I’m only 46 years old, yet it’s amazing the changes I’ve seen in technology with regard to the writing profession in my thirty years in the business.
When I interviewed to be a member of the part-time sports department staff at the Green Bay Press-Gazette in 1979, I took my writing test on one of the many manual typewriters in the office. The PG was in the early stages of computerization, and I remember being fascinated by the ability of the video display terminals (VDTs) to turn a story into column format with a few keystrokes. How cool was that?
I enjoy watching the expressions on young people’s faces when I describe the process we had to follow in filing a story from a remote location. The writer would have to read their story over the phone to a colleague back at the office, who would kink the phone between their shoulder and ear, and type the story into the system by dictation.
Unfortunately, I was a very fast typist and was called upon to take dictation from the full-timers at all times of the day, including 5 a.m. after a Monday Night Football game involving the Packers. That’s not a good time to answer the bell when you’re a college student.

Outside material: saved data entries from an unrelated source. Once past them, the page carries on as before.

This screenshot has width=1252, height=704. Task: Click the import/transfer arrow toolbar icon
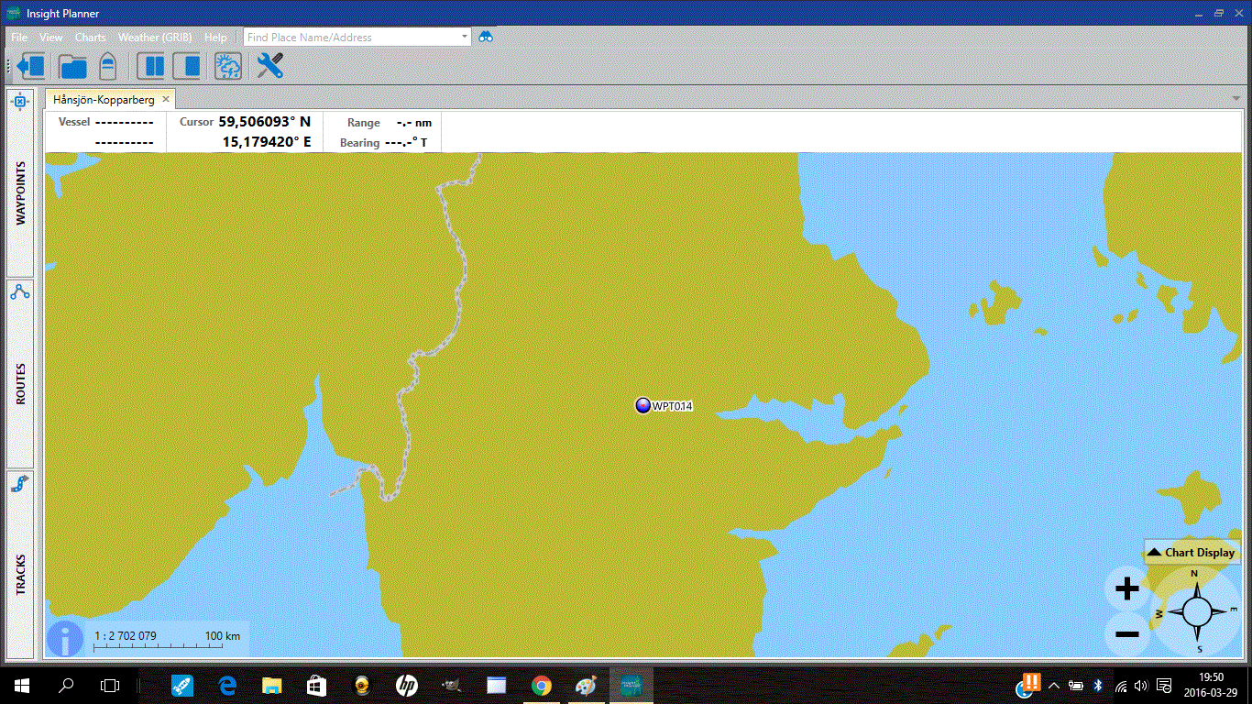(32, 66)
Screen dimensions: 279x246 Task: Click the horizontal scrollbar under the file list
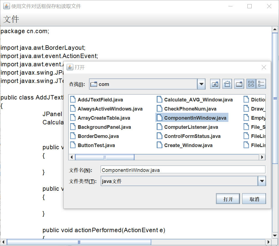[x=105, y=157]
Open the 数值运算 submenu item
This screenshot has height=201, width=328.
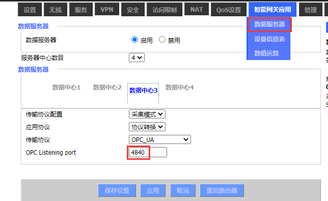pyautogui.click(x=269, y=53)
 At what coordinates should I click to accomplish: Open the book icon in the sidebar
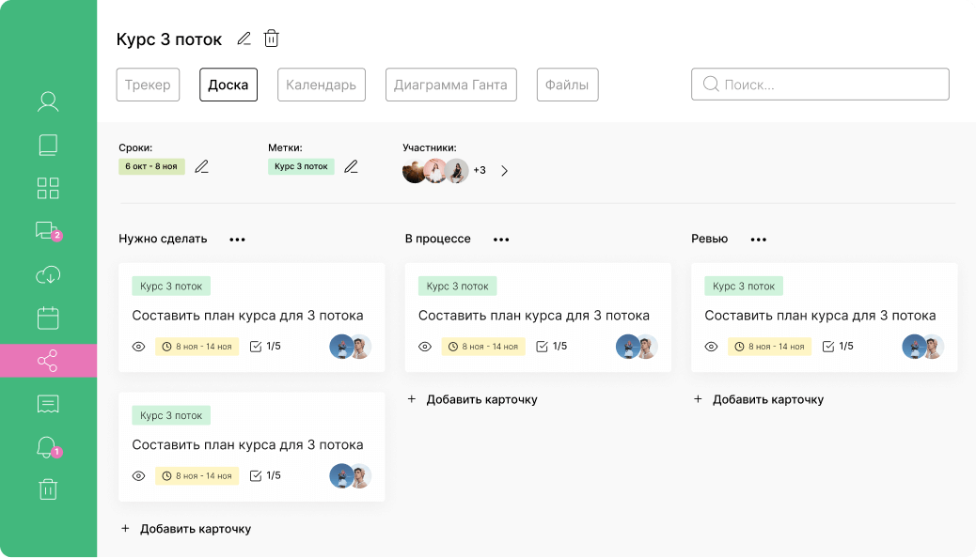coord(48,145)
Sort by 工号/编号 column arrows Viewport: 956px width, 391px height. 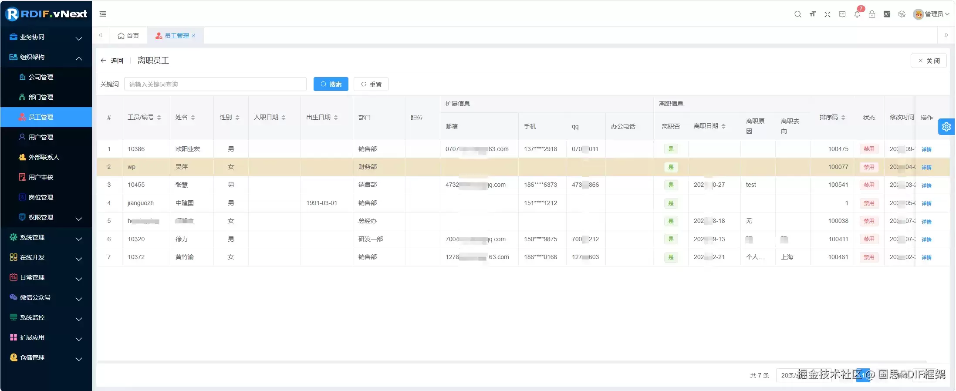tap(159, 118)
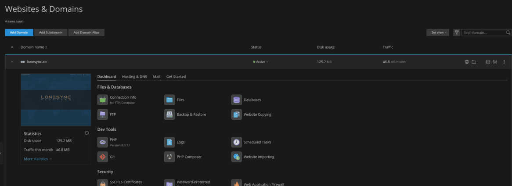Collapse the lonesync.co domain row
Screen dimensions: 512x186
[x=12, y=62]
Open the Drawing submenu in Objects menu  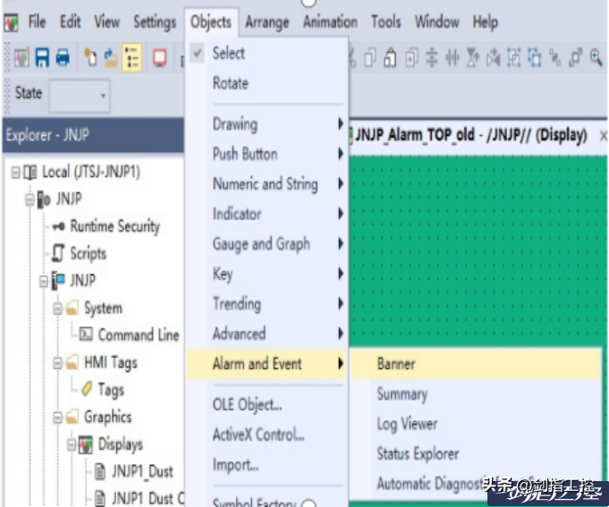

No, we didn’t have cell phones. Or fax machines. Or Internet service. (We did have indoor plumbing, however.) I remember battling parents for position at the pay phones underneath the stands in the University of Wisconsin Fieldhouse during the state high school tournaments. It was like fighting for a rebound in basketball. We had to allow enough time to dictate our stories before deadline, too.
A few years later, technology had evolved to where we could connect our TRS-80 portable computers by Radio Shack (Trash-80s, we called them), and transmit our stories via phone line to the newspaper’s computer. The problem with TRS-80s was you could only see four lines of type on the tiny screen above the keyboard.
Today, as long as I have a phone and an Internet connection (which is virtually everywhere), I can do my job from anywhere. I deal with clients all over the world without ever leaving the comfort of my home.
Considering where we were not that long ago, that’s pretty cool. Really… I’m not that old!